In Chapter One, Mr. Enfield tells of how he came across the detestable Mr. Hyde one bleak winter morning. At the time, Mr. Hyde had callously trampled over a little girl and was fast making his getaway when Mr. Enfield apprehended him.
To Mr. Enfield, Mr. Hyde was a grotesque character who elicited revulsion from anyone who chose to look upon him. Ironically, Mr. Hyde appeared to exhibit no remorse for his horrendous act of cruelty; he faced the family of the little girl coolly, as if he had nothing for which to be ashamed of. Mr. Enfield admits that even the doctor who tended to the young child had difficulty holding back his feelings of violence against Mr. Hyde. In short, Mr. Hyde actually inspired murder in the hearts of both Mr. Enfield and the doctor that fateful morning.
Since murder was out of the question, the doctor, Mr. Enfield, and all other interested parties demanded that Mr. Hyde make some sort of financial restitution for his reprehensible act. The figure of a hundred pounds was mentioned, and even though Mr. Hyde would have liked to bargain for less, the menace of the angry crowd prevented him from further arguing his position. Eventually, Mr. Hyde did make good on the payment, but Mr. Enfield still classed him as a 'really damnable man,' unworthy of society's esteem.

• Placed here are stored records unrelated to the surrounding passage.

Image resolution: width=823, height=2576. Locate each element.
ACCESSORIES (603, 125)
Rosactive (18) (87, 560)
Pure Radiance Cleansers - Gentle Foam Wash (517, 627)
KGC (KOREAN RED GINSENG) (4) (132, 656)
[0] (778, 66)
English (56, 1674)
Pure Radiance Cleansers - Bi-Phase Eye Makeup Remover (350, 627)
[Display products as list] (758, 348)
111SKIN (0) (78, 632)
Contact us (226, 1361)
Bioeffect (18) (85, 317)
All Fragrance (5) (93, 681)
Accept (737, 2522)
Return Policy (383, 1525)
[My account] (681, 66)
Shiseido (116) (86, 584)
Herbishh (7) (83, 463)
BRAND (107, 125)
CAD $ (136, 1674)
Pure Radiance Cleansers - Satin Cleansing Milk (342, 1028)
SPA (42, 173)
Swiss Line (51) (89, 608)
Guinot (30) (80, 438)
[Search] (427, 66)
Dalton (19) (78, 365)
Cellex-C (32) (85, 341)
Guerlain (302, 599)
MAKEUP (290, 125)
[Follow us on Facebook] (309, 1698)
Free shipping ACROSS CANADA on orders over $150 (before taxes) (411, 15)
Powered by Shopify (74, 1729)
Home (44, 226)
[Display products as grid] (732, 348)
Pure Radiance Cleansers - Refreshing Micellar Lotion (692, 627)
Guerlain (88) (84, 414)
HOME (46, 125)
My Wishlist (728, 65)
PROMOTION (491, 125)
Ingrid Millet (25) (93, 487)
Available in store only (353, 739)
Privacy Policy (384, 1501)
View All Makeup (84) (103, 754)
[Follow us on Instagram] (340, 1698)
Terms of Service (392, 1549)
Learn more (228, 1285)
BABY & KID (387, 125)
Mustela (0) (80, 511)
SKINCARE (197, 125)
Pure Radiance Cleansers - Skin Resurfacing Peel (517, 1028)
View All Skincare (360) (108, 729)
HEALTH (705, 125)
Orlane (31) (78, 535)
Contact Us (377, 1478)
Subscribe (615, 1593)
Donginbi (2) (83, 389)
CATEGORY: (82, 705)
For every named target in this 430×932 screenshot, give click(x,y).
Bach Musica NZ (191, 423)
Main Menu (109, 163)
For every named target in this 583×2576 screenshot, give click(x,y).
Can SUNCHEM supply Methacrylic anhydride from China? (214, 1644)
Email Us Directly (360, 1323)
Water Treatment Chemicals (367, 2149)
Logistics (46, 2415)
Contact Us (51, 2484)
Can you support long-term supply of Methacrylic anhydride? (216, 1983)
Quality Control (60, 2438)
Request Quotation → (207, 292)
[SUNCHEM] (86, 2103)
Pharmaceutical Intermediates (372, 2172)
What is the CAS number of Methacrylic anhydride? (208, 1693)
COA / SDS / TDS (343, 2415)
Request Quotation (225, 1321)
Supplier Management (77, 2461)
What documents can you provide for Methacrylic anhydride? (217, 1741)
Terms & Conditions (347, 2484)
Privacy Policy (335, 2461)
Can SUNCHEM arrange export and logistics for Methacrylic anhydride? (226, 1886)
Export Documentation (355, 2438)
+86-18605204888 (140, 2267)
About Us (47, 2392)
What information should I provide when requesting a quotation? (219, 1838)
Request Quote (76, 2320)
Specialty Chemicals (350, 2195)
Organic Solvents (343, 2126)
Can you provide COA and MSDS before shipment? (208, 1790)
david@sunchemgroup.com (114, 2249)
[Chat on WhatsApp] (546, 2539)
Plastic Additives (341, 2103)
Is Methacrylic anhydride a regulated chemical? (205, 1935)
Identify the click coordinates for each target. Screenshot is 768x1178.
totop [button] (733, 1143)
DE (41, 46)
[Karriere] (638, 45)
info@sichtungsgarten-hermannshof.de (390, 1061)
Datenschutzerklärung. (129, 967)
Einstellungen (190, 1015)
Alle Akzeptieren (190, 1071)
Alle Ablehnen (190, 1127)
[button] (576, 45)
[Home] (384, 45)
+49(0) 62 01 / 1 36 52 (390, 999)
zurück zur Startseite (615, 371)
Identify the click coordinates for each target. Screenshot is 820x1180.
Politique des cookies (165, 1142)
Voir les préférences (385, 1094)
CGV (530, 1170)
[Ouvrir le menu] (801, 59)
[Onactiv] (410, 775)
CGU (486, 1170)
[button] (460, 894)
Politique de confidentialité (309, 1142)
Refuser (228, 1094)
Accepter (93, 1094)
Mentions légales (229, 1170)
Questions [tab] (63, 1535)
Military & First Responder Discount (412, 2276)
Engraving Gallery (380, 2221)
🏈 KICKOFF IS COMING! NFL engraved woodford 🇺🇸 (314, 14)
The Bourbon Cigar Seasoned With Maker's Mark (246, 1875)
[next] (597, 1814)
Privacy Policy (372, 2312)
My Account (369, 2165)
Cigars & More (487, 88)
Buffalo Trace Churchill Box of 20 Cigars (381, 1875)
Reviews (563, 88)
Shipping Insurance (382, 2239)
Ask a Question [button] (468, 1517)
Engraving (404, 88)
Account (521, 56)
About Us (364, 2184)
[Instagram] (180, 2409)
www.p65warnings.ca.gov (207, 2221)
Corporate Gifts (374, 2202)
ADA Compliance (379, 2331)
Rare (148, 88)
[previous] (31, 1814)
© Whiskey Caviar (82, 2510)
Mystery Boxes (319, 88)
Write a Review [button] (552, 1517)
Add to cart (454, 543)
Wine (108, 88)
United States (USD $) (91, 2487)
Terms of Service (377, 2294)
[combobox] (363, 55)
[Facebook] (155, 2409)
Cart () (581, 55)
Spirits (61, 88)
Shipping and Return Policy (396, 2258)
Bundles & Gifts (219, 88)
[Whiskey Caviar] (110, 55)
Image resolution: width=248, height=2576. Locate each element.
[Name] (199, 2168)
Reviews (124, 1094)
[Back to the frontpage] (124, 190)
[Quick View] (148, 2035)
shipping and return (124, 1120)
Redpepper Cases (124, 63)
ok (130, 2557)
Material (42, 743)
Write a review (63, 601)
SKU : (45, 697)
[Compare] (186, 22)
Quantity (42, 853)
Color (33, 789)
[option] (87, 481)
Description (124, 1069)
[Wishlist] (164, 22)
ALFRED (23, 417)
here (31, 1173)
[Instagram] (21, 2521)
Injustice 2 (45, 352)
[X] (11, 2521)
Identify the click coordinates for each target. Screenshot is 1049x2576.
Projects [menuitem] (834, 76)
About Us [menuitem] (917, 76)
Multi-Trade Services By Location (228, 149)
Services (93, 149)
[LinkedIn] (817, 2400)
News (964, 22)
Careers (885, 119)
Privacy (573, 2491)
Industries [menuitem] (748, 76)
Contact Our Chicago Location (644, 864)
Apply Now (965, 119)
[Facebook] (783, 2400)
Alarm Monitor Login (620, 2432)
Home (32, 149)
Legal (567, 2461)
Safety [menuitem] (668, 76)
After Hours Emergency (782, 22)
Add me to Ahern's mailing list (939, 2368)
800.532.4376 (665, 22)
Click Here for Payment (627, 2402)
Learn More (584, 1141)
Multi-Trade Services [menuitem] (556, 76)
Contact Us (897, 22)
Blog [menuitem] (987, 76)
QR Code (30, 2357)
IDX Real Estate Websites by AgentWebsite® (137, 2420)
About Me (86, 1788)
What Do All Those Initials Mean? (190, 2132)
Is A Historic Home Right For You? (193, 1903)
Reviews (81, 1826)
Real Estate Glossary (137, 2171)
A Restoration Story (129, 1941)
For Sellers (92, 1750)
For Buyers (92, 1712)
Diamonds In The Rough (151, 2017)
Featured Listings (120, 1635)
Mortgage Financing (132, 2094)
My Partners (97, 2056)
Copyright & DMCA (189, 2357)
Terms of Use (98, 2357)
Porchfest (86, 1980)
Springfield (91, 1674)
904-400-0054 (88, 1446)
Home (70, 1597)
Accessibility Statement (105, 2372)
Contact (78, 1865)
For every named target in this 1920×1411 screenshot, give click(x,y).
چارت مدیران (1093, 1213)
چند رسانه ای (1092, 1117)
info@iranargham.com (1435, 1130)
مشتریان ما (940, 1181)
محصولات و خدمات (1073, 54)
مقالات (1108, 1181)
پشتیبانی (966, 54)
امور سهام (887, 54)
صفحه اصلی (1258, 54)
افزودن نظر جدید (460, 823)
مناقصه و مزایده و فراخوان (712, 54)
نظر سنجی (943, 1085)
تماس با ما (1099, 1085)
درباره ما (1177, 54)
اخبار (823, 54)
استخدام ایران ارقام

Later, Mr. Enfield confides to his friend, Mr. Utterson, that although there was something 'displeasing' and 'downright detestable' about Mr. Hyde, he couldn't quite put his finger on what exactly made the man such a sinister figure. According to Mr. Enfield, Mr. Hyde gives the impression of someone who is deformed in some way, yet the fact is not evident just by looking at him. He is an 'extraordinary man' to look at and nondescript in appearance at the same time. Mr. Enfield is frustrated that he can't accurately describe Mr. Hyde nor explain his own loathing of the man. However, he maintains that everyone who looks upon Mr. Hyde immediately takes a violent dislike to him.